## [Listed entries]
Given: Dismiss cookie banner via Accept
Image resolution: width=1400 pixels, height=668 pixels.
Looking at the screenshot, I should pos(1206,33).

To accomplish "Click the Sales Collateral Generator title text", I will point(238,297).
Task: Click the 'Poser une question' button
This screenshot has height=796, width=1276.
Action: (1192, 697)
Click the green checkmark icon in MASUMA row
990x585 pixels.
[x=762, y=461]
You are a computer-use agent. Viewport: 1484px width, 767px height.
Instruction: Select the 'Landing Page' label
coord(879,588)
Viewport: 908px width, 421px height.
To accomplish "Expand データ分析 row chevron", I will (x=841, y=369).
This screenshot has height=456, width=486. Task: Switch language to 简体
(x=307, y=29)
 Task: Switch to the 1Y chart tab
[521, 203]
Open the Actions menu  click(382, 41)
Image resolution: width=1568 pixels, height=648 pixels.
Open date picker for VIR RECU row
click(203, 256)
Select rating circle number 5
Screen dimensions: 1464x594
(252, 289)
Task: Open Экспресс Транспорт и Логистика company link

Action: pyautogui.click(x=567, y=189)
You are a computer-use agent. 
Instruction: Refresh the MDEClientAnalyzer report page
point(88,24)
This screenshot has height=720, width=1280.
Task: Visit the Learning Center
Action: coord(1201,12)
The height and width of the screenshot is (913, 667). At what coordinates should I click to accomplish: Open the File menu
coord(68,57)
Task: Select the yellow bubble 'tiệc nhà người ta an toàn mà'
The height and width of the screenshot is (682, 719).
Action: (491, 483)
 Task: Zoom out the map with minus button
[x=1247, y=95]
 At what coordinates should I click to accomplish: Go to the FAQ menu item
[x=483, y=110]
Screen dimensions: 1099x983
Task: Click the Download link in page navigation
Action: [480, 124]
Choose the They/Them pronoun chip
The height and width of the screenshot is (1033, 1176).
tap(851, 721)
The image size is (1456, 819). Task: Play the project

## [Instructions for the task]
Reproduce the records word for word.

## [Problem solution]
Given: Dismiss cookie banner via Accept
Image resolution: width=1400 pixels, height=668 pixels.
Looking at the screenshot, I should pos(1206,33).

To accomplish "Click the Sales Collateral Generator title text", I will point(238,297).
Task: Click the 'Poser une question' button
This screenshot has height=796, width=1276.
Action: (1192, 697)
Click the green checkmark icon in MASUMA row
990x585 pixels.
[x=762, y=461]
You are a computer-use agent. Viewport: 1484px width, 767px height.
Instruction: Select the 'Landing Page' label
coord(879,588)
Viewport: 908px width, 421px height.
To accomplish "Expand データ分析 row chevron", I will (x=841, y=369).
This screenshot has height=456, width=486. Task: Switch language to 简体
(x=307, y=29)
 Task: Switch to the 1Y chart tab
[521, 203]
Open the Actions menu  click(382, 41)
Image resolution: width=1568 pixels, height=648 pixels.
Open date picker for VIR RECU row
click(203, 256)
Select rating circle number 5
Screen dimensions: 1464x594
(252, 289)
Task: Open Экспресс Транспорт и Логистика company link

Action: pyautogui.click(x=567, y=189)
You are a computer-use agent. 
Instruction: Refresh the MDEClientAnalyzer report page
point(88,24)
This screenshot has height=720, width=1280.
Task: Visit the Learning Center
Action: coord(1201,12)
The height and width of the screenshot is (913, 667). At what coordinates should I click to accomplish: Open the File menu
coord(68,57)
Task: Select the yellow bubble 'tiệc nhà người ta an toàn mà'
The height and width of the screenshot is (682, 719).
Action: (491, 483)
 Task: Zoom out the map with minus button
[x=1247, y=95]
 At what coordinates should I click to accomplish: Go to the FAQ menu item
[x=483, y=110]
Screen dimensions: 1099x983
Task: Click the Download link in page navigation
Action: [480, 124]
Choose the They/Them pronoun chip
The height and width of the screenshot is (1033, 1176).
tap(851, 721)
The image size is (1456, 819). Task: Play the project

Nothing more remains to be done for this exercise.